Abed khooli · Answer 3 · Tue Jan 01 2019 22:31:22 GMT+0800 (China Standard Time)

I see you already fixed titles and merged refactor into master. Great efforts!
My worry about extra long 'sentences' is one BOS/EOS for a full article (average sentence length for Arabic wiki is around 36 words including title effect).

Piotr Czapla · Answer 4 · Tue Jan 01 2019 22:34:24 GMT+0800 (China Standard Time)

My worry about extra long 'sentences' is one BOS/EOS for a full article
What's wrong with one BOS/EOS per article?

Abed khooli · Answer 5 · Wed Jan 02 2019 02:05:50 GMT+0800 (China Standard Time)

My worry about extra long 'sentences' is one BOS/EOS for a full article
What's wrong with one BOS/EOS per article?
I thought it was odd to have a sentence that long (in this case it is a full charter of 4903 words due to bad punctuation - no spaces after periods, no new lines.
I just rebuilt the wiki tokens from new scripts and noticed there are still one-word items (before applying postprocess) and the mean words per line was less than before (this depends on the distribution of title lengths so can't make conclusions). So, may be another filtering step is needed.

Piotr Czapla · Answer 6 · Wed Jan 02 2019 02:10:33 GMT+0800 (China Standard Time)

New scripts just add articles separators so that one article (not a sentence) become a training example separated by BOS. That way LM learns to forget parts of the sentence when it sees "." and to reset it self when it sees "BOS" as it means that the completely new context is comming. I still don't see how this behaviour may cause issues though, are you worried that there will be to llitle bos /eos for LM to learn something meaningful?

…

On 1 Jan 2019, at 19:05, Abed khooli ***@***.***> wrote: My worry about extra long 'sentences' is one BOS/EOS for a full article What's wrong with one BOS/EOS per article? I thought it was odd to have a sentence that long (in this case it is a full charter of 4903 words due to bad punctuation - no spaces after periods, no new lines. I just rebuilt the wiki tokens from new scripts and noticed there are still one-word items (before applying postprocess) and the mean words per line was less than before (this depends on the distribution of title lengths so can't make conclusions). So, may be another filtering step is needed. — You are receiving this because you modified the open/close state.

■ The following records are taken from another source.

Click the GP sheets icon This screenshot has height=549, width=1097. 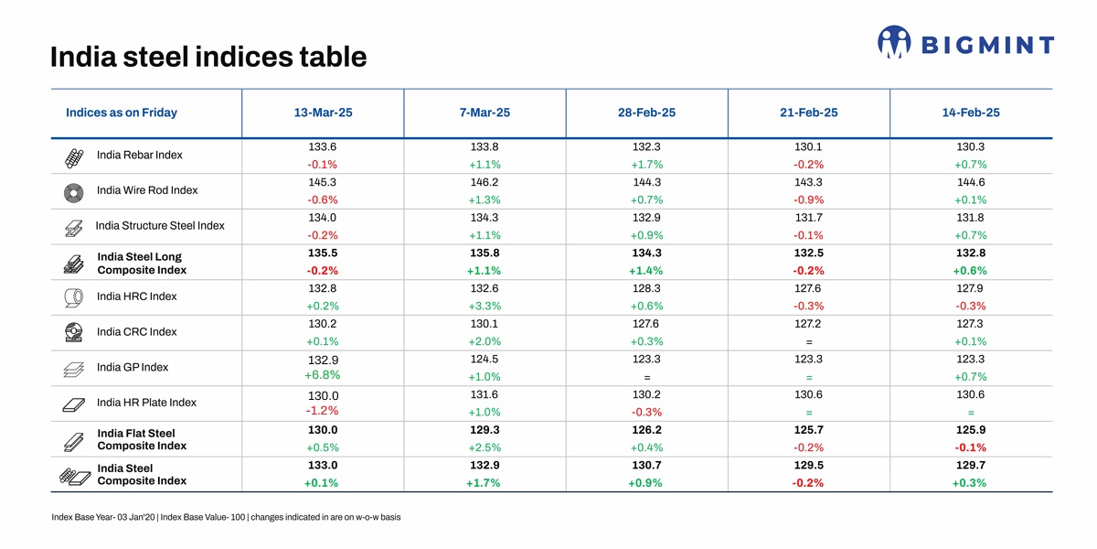pyautogui.click(x=75, y=369)
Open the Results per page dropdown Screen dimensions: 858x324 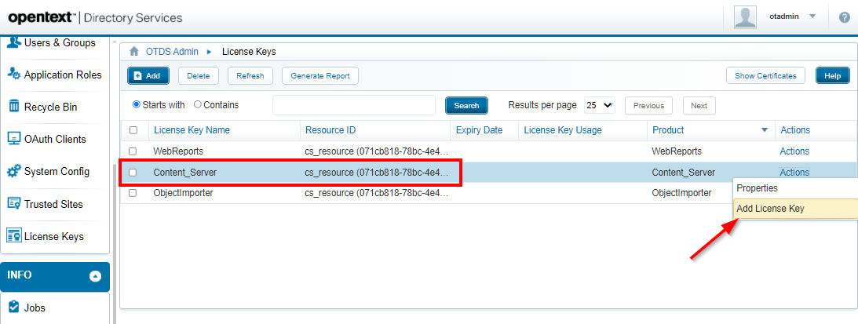point(599,105)

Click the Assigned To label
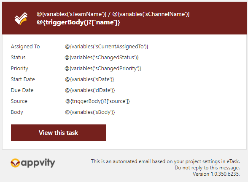coord(25,47)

Reply to this email directly, view it on GitHub <#25 (comment)>, or mute the thread <https://github.com/notifications/unsubscribe-auth/AAUw1FQKTjmNQjsIyy4fhsSB5j1lNIOaks5u-6N-gaJpZM4ZlYHI>.

Abed khooli · Answer 7 · Wed Jan 02 2019 02:34:17 GMT+0800 (China Standard Time)

Not sure about the effect, but filtering out similar cases as outliers (one long sentence articles are not expected to be seen in real life). Basically, the article goes like this:
"I went to the shop.The shop was closed.I did not buy anything."